Repostería astur-soviética (rusa, ya, ya)








Todos habréis oído hablar de crêpes, panqueques y frixuelos, incluso, hasta habréis probado alguna o todas esas variedades de un mismo postre basado en una masa de leche y harina de diferente espesor, a gusto del consumidor y de la zona geográfica en que viva, que, una vez apelmazada, se fríe cual tortilla francesa y, si se es un virtuoso de la sartén, hasta se le puede dar la vuelta lanzándola al aire y quedando como dios si el producto final no es un techo o un suelo entafarrados. Pero estoy segura de que hasta hoy no sabíais que existía el blínchiki, resultado de la fusión culinaria del frixuelo y el bliní.

El blínchiki lo inventé yo con seis años pero no lo elevé a la categoría de arte hasta la adolescencia, con innumerables tardes de domingo buscando el equilibrio ideal entre leche y harina, azúcar y sal (aunque sean dulces, deben llevar una pizca de sal para que sean perfectos), huevos y burbujas fermentadoras.

El frixuelo es ligero porque lleva más leche y su diámetro es grande como una tortilla, mientras que el bliní es más pesado por llevar más harina, pero es diminuto como una tortita americana. Mi blínchiki tiene el tamaño del frixuelo (vamos, cuanto más grande mejor) y la espesura del bliní, o sea, gordo regordo. ¿Resultado? Una bomba calórica y saciante de la que es difícil llegar a comer más de tres seguidos en períodos de menos de 24 horas.

Eso, claro, si no sois miembros de mi familia. La Mari (mi hermana mayor, la sensata y ahora pater familias de esta familia sin pater ni mater ni perrito que nos ladre) y yo perfeccionamos a los 15 años (yo) y algunos más (ella) la capacidad ilimitada de ingerir blínchikis como si se trataran de livianas hojas de lechuga.

Armada de delantal, espumadera y dos sartenes (para que la producción fuera más rápida y no se enfriaran los primeros antes de freír los últimos) me gané mi lugar en el sol (o en el Libro Guiness de los Récords, que viene a ser lo mismo) llegando a los 20 blínchikis por merienda. Lo malo es que la merienda era para dos y como sé que sois listos y sabéis dividir, ya habréis deducido que tocábamos a diez por estómago.

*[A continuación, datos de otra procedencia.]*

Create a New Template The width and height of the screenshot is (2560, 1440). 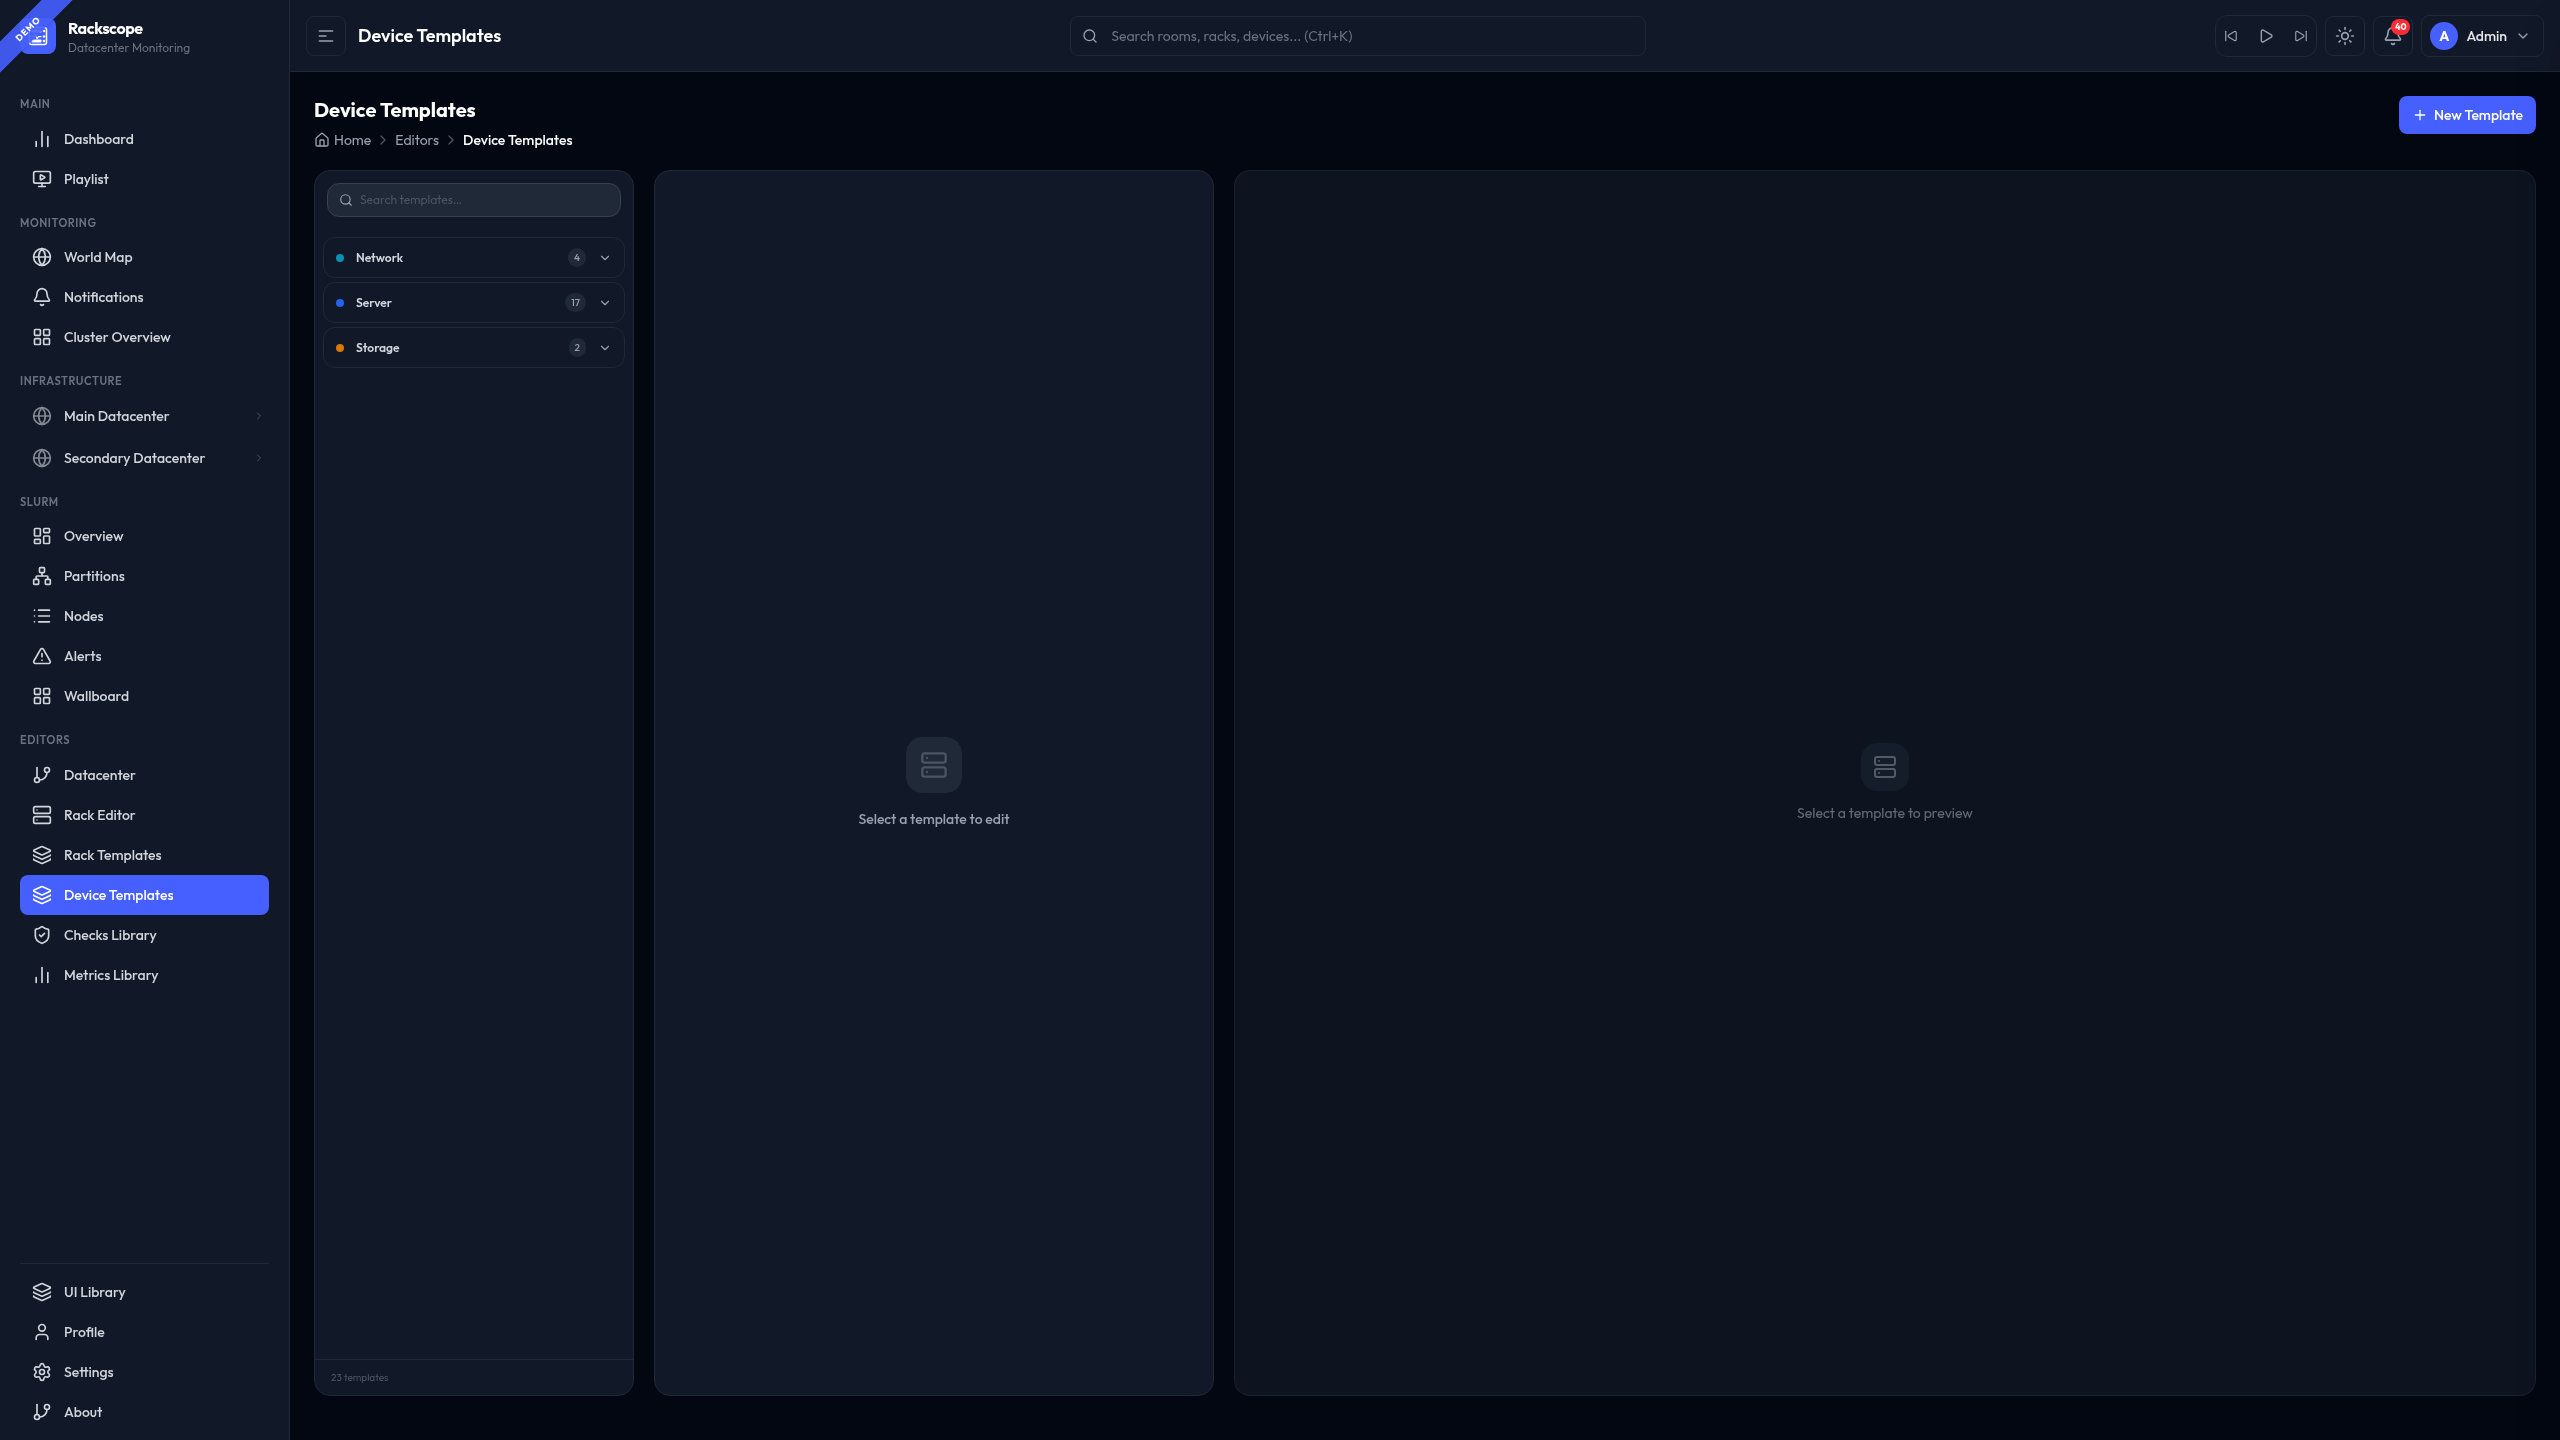pyautogui.click(x=2467, y=114)
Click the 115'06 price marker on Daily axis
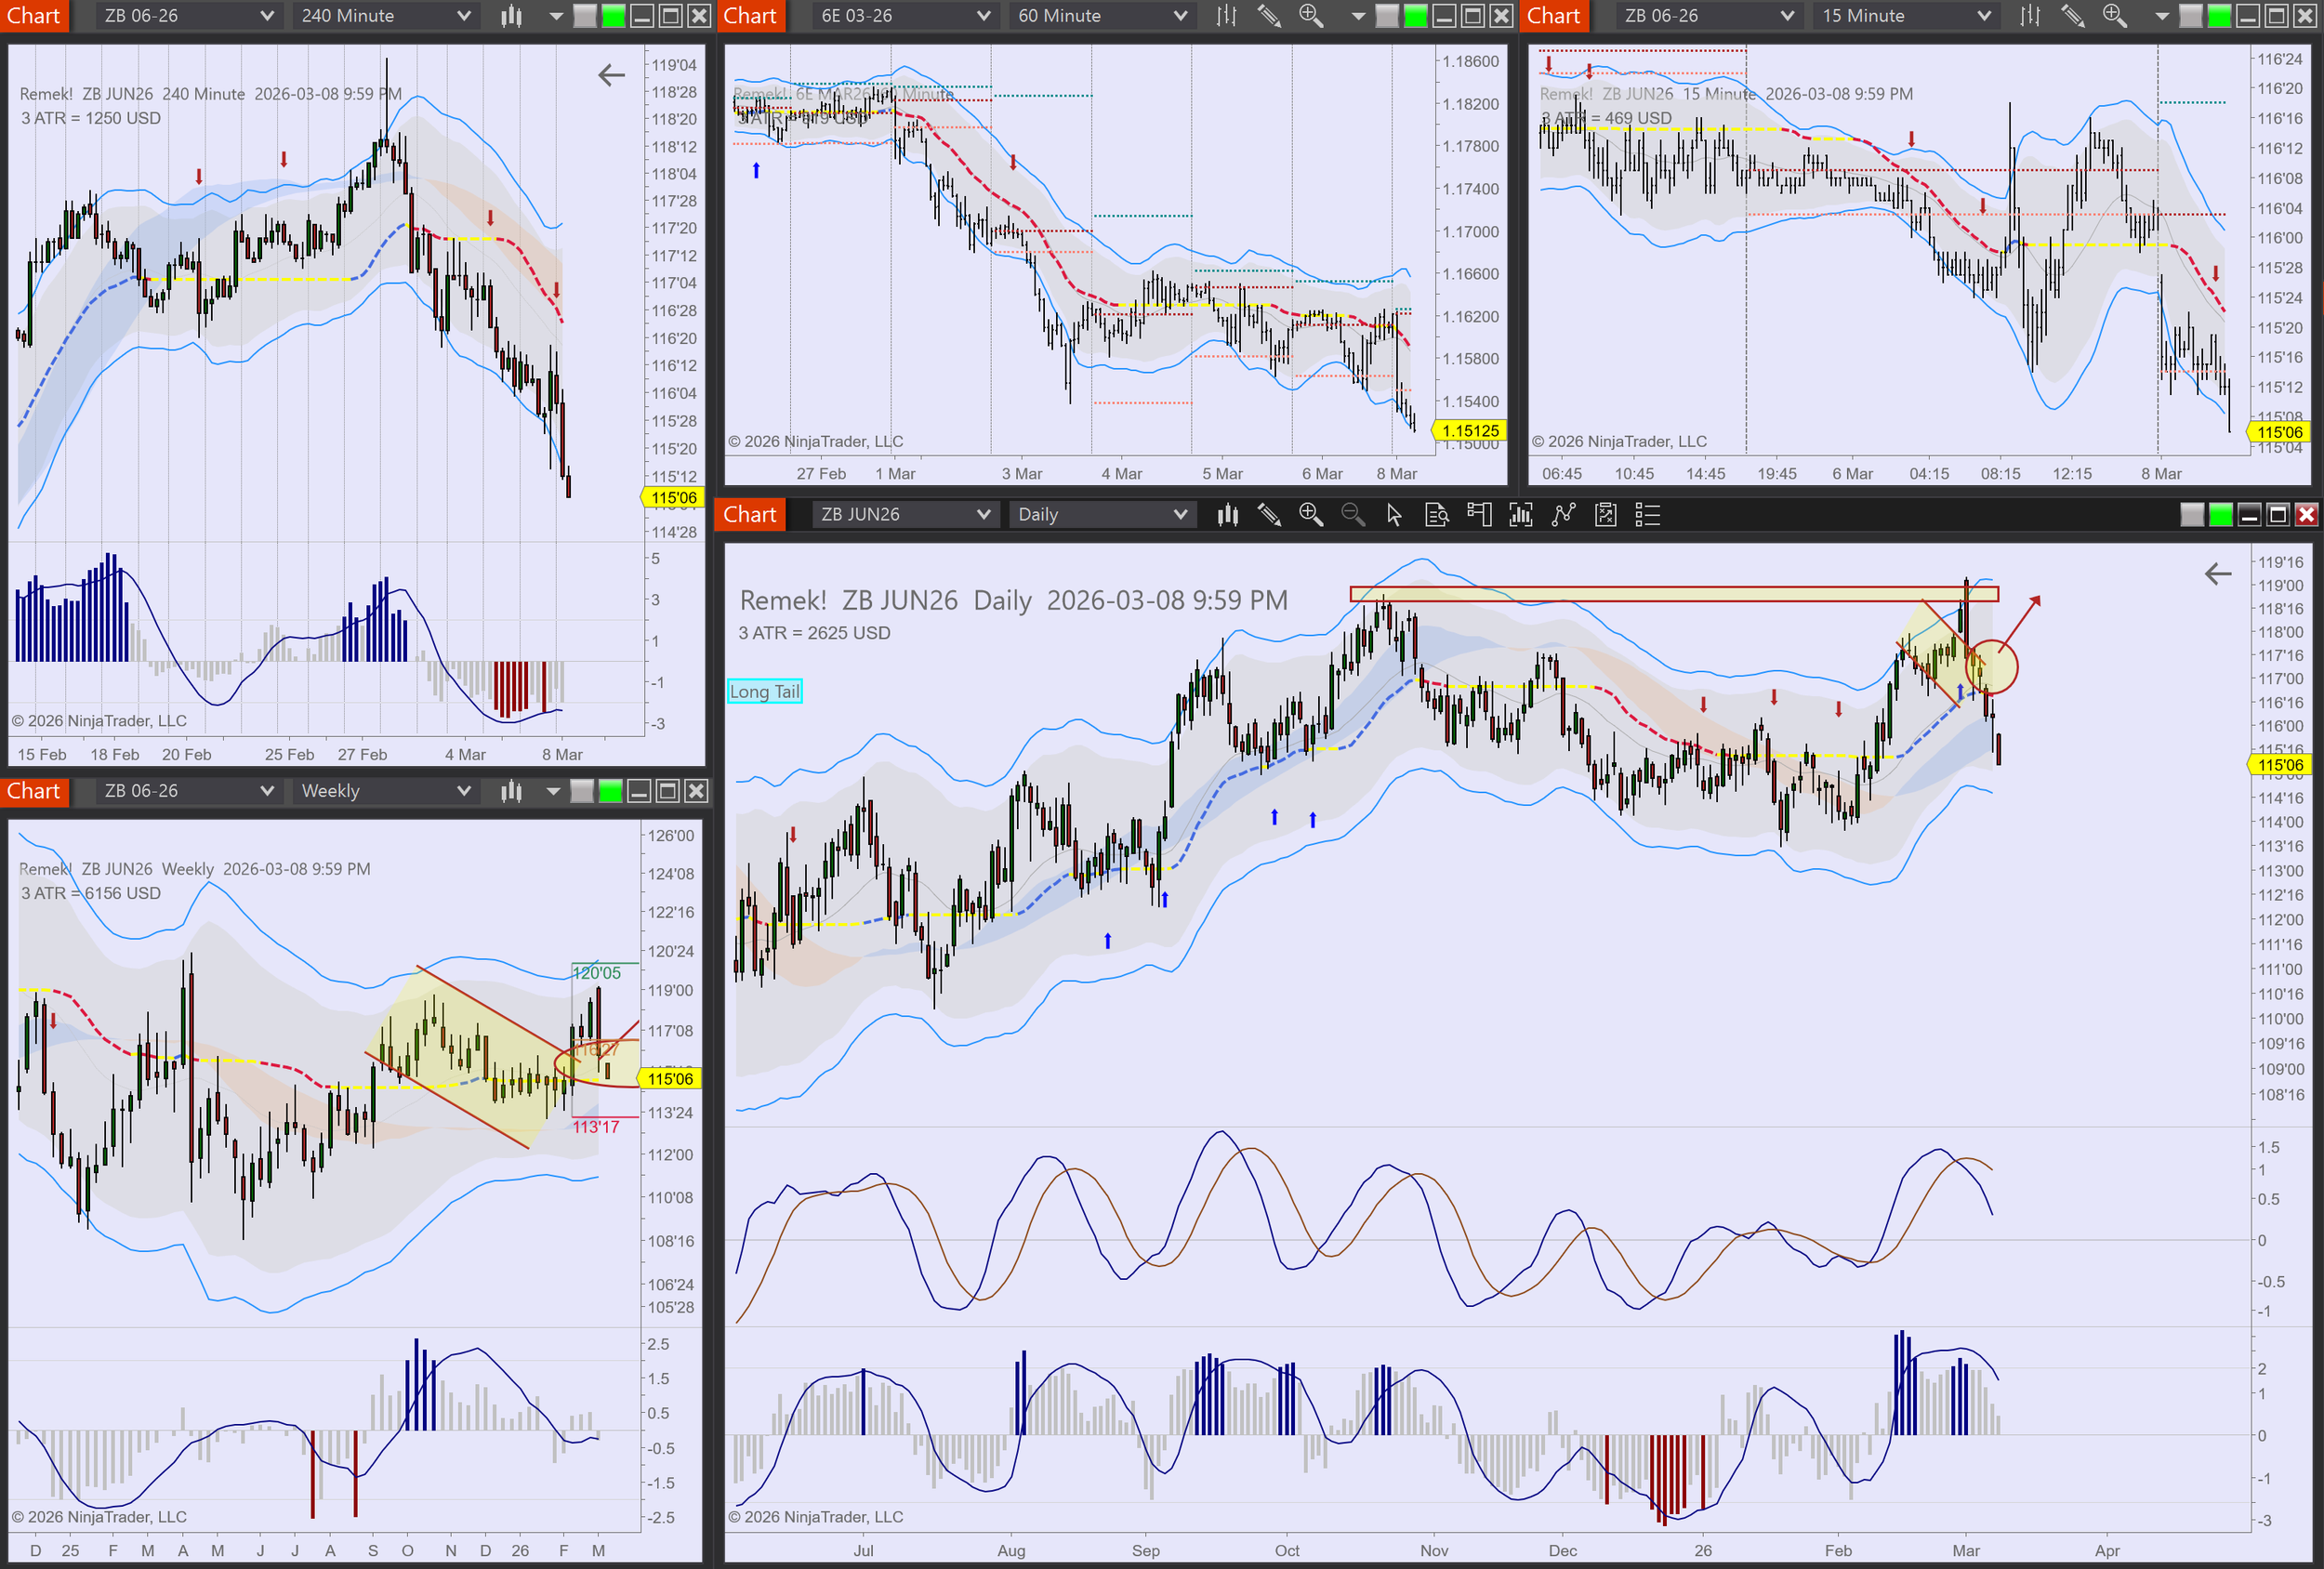Viewport: 2324px width, 1569px height. tap(2279, 765)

Los blínchikis, además, no se comen espolvoreados con azúcar, sino que se embadurnan a conciencia de la mayor variedad posible de mermeladas, si hay una diferente por cada blínchiki, mejor que mejor.
Cuando iba más o menos por la docena, Mari, la sensata, apuntaba:

--¿No serán ya suficientes?

Yo, ni caso. Seguía con mi duplicado de sartenes y platos, y sacudía la espumadera con decisión.

--Na, na, con estos no tenemos ni pa’un diente.

A los 16, Mari ya me miraba de medio lado:

--No vamos a poder con todos.

Yo, inasequible al desaliento, seguía dándole a la espumadera.

--Luego no cenamos, mujer.

A los 20, la pobre, gritaba:

--¿¿Es que todavía vas a hacer más??

Y yo me hacía la ofendida.

--Si te vas a poner así, paro ya ¿eh?

En mi casa nos tenían muy bien educadas y nunca dejábamos nada en el plato, así que si yo hacía 20, 20 que nos zampábamos. (Por si alguien lo estaba pensando)

El día que la Mari y yo decidimos poner fin a las meriendas de domingo, mis padres nos encontraron agonizando en el sofá, tras haber terminado con las existencias de bicarbonato de mi casa y con tal indigestión que creo que desde entonces mi hermana no ha vuelto a probar un frixuelo, crêpe o panqueque, y aún menos, un blínchiki. De hecho, todavía hoy digo blínchiki y se le pone la cara verde. Siempre fue muy delicada.

Yo, que soy más bruta que un ‘arao’, no sólo reincidí, sino que inventé el pastel de blínchikis, que es algo parecido a esa montaña de frixuelos que el gato de la foto observa con gula lujuriosa, pero con mermelada intercalada (como las haches ). Por eso ahora mismo estoy al borde de la muerte, cual boa deglutiendo a una elefante y tirándome de los pelos porque no queda ni un nanogramo de bicarbonato en mi dulce hogar desbicarbonatado.

¿Alguien me prestaría una tacita? ¿O me haría el favor de llamar al 112? ¿Pronto?